Das OLG hielt die Kündigung in beiden Fällen für unberechtigt. Die Bausparkasse könne sich nicht auf § 489 Abs. 1 Nr. 2 BGB berufen, wonach ein Darlehensnehmer das Darlehen zehn Jahre nach dessen vollständigem Empfang kündigen könne. Die Vorschrift sei auf Bausparverträge in der Ansparphase nicht anwendbar. Der bezweckte Schutz von Darlehensnehmern treffe auf das Passivgeschäft der Bausparkassen nicht zu. Sie hätten bei der Zinsfestlegung eine unerwünscht lange Laufzeit ausschließen müssen. Das OLG Stuttgart ließ die Revision zu, weil die Frage der Anwendung des § 489 Abs. 1 Nr. 2 BGB auf zuteilungsreife Bausparverträge grundsätzliche Bedeutung hat und andere OLG (z. B. OLG Hamm) eine gegenteilige Auffassung vertreten.

Quelle | OLG Stuttgart, Urteil vom 4.5.2016, 9 U 230/15 sowie Urteil vom 30.3.2016, 9 U 171/15; OLG Hamm, Beschluss vom 30.12.2015, 31 U 191/15.

 


Außergewöhnliche Belastungen:

Heimunterbringung: Wann sind die Kosten als außergewöhnliche Belastung abzugsfähig?

| Die Aufwendungen einer Heimunterbringung sind nicht als außergewöhnliche Belastungen abziehbar, wenn ein Steuerpflichtiger nur aus Altersgründen in ein Altenheim umgezogen ist und erst während des Heimaufenthalts krank und pflegebedürftig wird. Allein durch eine Einordnung in die Pflegestufe I verlieren die Aufwendungen nicht ihren Charakter als übliche Aufwendungen der Lebensführung, so das Finanzgericht (FG) Niedersachsen. |

Allerdings können die Voraussetzungen für den Abzug als außergewöhnliche Belastungen auch bei einer Heimunterbringung ausnahmsweise erfüllt sein – und zwar, wenn der Aufenthalt ausschließlich durch eine Krankheit veranlasst ist.

Das FG hat die Revision zur Fortbildung des Rechts zugelassen, da der Bundesfinanzhof in einem Urteil aus 2010 ausdrücklich offengelassen hat, ob die Kosten einer Heimunterbringung auch dann zu berücksichtigen sind, wenn ein Steuerpflichtiger erst nach dem Umzug in das Altenheim krank und pflegebedürftig geworden ist.
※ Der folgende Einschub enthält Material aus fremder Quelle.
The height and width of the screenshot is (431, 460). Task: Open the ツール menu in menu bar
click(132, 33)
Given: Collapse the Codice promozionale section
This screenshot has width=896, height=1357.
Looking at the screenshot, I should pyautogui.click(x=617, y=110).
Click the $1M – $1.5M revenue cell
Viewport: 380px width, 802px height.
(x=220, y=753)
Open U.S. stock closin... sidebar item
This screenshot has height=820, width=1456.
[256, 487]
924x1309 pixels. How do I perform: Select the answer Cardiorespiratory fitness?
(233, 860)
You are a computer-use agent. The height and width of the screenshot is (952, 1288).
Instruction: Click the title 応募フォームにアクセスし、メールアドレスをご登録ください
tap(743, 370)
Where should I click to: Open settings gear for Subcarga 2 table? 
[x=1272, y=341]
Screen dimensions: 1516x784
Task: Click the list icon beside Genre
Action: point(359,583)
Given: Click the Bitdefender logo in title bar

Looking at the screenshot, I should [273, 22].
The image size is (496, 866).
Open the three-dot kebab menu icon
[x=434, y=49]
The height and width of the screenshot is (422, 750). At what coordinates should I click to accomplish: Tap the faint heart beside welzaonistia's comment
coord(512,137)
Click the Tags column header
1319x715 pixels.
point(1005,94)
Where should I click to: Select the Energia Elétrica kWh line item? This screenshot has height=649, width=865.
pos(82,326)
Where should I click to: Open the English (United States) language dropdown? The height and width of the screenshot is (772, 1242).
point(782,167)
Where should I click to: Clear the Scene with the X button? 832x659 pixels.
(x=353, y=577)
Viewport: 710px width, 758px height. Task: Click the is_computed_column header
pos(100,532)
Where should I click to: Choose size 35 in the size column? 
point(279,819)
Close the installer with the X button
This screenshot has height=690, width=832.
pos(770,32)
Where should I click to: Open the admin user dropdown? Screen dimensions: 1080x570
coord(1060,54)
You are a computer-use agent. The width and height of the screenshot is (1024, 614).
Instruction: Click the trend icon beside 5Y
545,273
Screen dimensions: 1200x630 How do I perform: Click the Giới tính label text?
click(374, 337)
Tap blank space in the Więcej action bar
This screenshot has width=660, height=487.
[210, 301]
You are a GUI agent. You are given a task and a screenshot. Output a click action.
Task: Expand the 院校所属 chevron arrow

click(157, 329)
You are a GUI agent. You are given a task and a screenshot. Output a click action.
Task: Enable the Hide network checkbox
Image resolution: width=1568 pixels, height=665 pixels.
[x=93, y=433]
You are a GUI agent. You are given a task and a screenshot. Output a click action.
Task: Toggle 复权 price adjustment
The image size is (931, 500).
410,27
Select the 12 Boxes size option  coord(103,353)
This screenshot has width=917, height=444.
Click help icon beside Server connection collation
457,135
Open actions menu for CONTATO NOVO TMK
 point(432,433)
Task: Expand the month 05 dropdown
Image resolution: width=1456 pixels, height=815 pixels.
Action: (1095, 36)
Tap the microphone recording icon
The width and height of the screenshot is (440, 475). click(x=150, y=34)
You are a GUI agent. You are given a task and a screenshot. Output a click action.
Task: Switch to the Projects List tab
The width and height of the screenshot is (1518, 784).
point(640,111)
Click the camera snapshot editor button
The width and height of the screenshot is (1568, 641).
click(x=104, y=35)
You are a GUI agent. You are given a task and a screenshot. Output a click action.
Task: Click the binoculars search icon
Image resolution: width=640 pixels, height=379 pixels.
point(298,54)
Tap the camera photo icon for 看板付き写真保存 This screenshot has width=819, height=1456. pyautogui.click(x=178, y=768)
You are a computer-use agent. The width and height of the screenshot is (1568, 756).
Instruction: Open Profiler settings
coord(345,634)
Ferner ließen die Richter offen, ob und ggf. ab welcher Pflegestufe die Kosten für die Unterbringung eines pflegebedürftigen Steuerpflichtigen in einem Altenheim aus tatsächlichen Gründen zwangsläufig entstanden sind.

Quelle | FG Niedersachsen, Urteil vom 15.12.2015, 12 K 206/14, Rev. BFH VI R 3/16, Abruf-Nr. 146742 unter www.iww.de; BFH, Urteil vom 15.4.2010, VI R 51/09.